┌─ DATA SHOWN
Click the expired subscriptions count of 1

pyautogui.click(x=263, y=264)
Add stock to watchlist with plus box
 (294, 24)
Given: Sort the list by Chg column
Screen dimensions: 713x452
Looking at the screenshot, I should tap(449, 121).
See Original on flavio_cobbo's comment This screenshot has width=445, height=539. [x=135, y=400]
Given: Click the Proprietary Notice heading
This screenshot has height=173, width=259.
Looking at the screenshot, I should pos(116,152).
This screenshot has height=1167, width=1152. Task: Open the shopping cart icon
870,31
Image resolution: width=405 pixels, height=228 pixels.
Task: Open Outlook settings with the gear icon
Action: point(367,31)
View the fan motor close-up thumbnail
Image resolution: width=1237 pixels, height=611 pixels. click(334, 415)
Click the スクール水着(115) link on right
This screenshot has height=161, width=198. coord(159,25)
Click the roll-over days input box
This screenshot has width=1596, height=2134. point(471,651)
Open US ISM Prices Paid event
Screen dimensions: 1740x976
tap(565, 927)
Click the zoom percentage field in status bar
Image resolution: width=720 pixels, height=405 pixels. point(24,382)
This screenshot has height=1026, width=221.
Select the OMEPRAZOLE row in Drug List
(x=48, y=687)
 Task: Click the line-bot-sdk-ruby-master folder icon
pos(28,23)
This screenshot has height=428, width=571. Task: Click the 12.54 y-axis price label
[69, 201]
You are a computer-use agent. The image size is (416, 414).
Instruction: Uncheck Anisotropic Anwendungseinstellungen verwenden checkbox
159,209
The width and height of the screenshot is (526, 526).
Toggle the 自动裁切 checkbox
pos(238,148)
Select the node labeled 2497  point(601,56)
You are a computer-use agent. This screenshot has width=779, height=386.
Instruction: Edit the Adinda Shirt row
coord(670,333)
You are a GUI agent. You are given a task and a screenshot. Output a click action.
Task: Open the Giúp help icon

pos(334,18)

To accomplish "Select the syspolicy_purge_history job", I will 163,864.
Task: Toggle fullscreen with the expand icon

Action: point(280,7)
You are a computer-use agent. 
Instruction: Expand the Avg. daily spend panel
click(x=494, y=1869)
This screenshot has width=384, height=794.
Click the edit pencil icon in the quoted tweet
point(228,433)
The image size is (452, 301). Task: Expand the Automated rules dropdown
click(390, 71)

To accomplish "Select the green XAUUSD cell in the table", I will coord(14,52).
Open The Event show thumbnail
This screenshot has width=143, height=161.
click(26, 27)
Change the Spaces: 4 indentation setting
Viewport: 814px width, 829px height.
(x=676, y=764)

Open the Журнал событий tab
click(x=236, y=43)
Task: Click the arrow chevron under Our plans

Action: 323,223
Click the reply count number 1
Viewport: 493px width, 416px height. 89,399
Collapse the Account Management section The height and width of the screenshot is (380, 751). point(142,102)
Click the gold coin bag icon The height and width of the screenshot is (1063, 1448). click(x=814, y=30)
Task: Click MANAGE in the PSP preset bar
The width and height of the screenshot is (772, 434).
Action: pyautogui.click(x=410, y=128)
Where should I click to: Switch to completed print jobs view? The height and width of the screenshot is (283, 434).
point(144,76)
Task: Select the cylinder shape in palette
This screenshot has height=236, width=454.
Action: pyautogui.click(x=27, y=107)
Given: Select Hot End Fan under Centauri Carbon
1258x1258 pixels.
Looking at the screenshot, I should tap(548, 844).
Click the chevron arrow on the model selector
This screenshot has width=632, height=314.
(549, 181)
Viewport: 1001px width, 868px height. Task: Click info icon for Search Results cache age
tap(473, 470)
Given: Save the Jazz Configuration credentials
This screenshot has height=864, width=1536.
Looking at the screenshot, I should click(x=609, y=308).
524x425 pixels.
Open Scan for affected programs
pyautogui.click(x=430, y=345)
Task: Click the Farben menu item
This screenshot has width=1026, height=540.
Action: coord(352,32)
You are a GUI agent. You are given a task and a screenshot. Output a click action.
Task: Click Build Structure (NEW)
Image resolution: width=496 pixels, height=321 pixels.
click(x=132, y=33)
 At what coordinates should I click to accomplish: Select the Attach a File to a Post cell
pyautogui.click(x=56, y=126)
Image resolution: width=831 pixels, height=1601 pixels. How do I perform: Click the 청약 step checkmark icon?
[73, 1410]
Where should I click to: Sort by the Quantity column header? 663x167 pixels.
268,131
└─
TASK ITEM
Would you write out all of the data again, unchanged?

ANSWER TO THIS PROBLEM
Click the expired subscriptions count of 1

pyautogui.click(x=263, y=264)
Add stock to watchlist with plus box
 (294, 24)
Given: Sort the list by Chg column
Screen dimensions: 713x452
Looking at the screenshot, I should tap(449, 121).
See Original on flavio_cobbo's comment This screenshot has width=445, height=539. [x=135, y=400]
Given: Click the Proprietary Notice heading
This screenshot has height=173, width=259.
Looking at the screenshot, I should pos(116,152).
This screenshot has height=1167, width=1152. Task: Open the shopping cart icon
870,31
Image resolution: width=405 pixels, height=228 pixels.
Task: Open Outlook settings with the gear icon
Action: point(367,31)
View the fan motor close-up thumbnail
Image resolution: width=1237 pixels, height=611 pixels. click(334, 415)
Click the スクール水着(115) link on right
This screenshot has height=161, width=198. coord(159,25)
Click the roll-over days input box
This screenshot has width=1596, height=2134. point(471,651)
Open US ISM Prices Paid event
Screen dimensions: 1740x976
tap(565, 927)
Click the zoom percentage field in status bar
Image resolution: width=720 pixels, height=405 pixels. point(24,382)
This screenshot has height=1026, width=221.
Select the OMEPRAZOLE row in Drug List
(x=48, y=687)
 Task: Click the line-bot-sdk-ruby-master folder icon
pos(28,23)
This screenshot has height=428, width=571. Task: Click the 12.54 y-axis price label
[69, 201]
You are a computer-use agent. The image size is (416, 414).
Instruction: Uncheck Anisotropic Anwendungseinstellungen verwenden checkbox
159,209
The width and height of the screenshot is (526, 526).
Toggle the 自动裁切 checkbox
pos(238,148)
Select the node labeled 2497  point(601,56)
You are a computer-use agent. This screenshot has width=779, height=386.
Instruction: Edit the Adinda Shirt row
coord(670,333)
You are a GUI agent. You are given a task and a screenshot. Output a click action.
Task: Open the Giúp help icon

pos(334,18)

To accomplish "Select the syspolicy_purge_history job", I will 163,864.
Task: Toggle fullscreen with the expand icon

Action: point(280,7)
You are a computer-use agent. 
Instruction: Expand the Avg. daily spend panel
click(x=494, y=1869)
This screenshot has width=384, height=794.
Click the edit pencil icon in the quoted tweet
point(228,433)
The image size is (452, 301). Task: Expand the Automated rules dropdown
click(390, 71)

To accomplish "Select the green XAUUSD cell in the table", I will coord(14,52).
Open The Event show thumbnail
This screenshot has width=143, height=161.
click(26, 27)
Change the Spaces: 4 indentation setting
Viewport: 814px width, 829px height.
(x=676, y=764)

Open the Журнал событий tab
click(x=236, y=43)
Task: Click the arrow chevron under Our plans

Action: 323,223
Click the reply count number 1
Viewport: 493px width, 416px height. 89,399
Collapse the Account Management section The height and width of the screenshot is (380, 751). point(142,102)
Click the gold coin bag icon The height and width of the screenshot is (1063, 1448). click(x=814, y=30)
Task: Click MANAGE in the PSP preset bar
The width and height of the screenshot is (772, 434).
Action: pyautogui.click(x=410, y=128)
Where should I click to: Switch to completed print jobs view? The height and width of the screenshot is (283, 434).
point(144,76)
Task: Select the cylinder shape in palette
This screenshot has height=236, width=454.
Action: pyautogui.click(x=27, y=107)
Given: Select Hot End Fan under Centauri Carbon
1258x1258 pixels.
Looking at the screenshot, I should tap(548, 844).
Click the chevron arrow on the model selector
This screenshot has width=632, height=314.
(549, 181)
Viewport: 1001px width, 868px height. Task: Click info icon for Search Results cache age
tap(473, 470)
Given: Save the Jazz Configuration credentials
This screenshot has height=864, width=1536.
Looking at the screenshot, I should click(x=609, y=308).
524x425 pixels.
Open Scan for affected programs
pyautogui.click(x=430, y=345)
Task: Click the Farben menu item
This screenshot has width=1026, height=540.
Action: coord(352,32)
You are a GUI agent. You are given a task and a screenshot. Output a click action.
Task: Click Build Structure (NEW)
Image resolution: width=496 pixels, height=321 pixels.
click(x=132, y=33)
 At what coordinates should I click to accomplish: Select the Attach a File to a Post cell
pyautogui.click(x=56, y=126)
Image resolution: width=831 pixels, height=1601 pixels. How do I perform: Click the 청약 step checkmark icon?
[73, 1410]
Where should I click to: Sort by the Quantity column header? 663x167 pixels.
268,131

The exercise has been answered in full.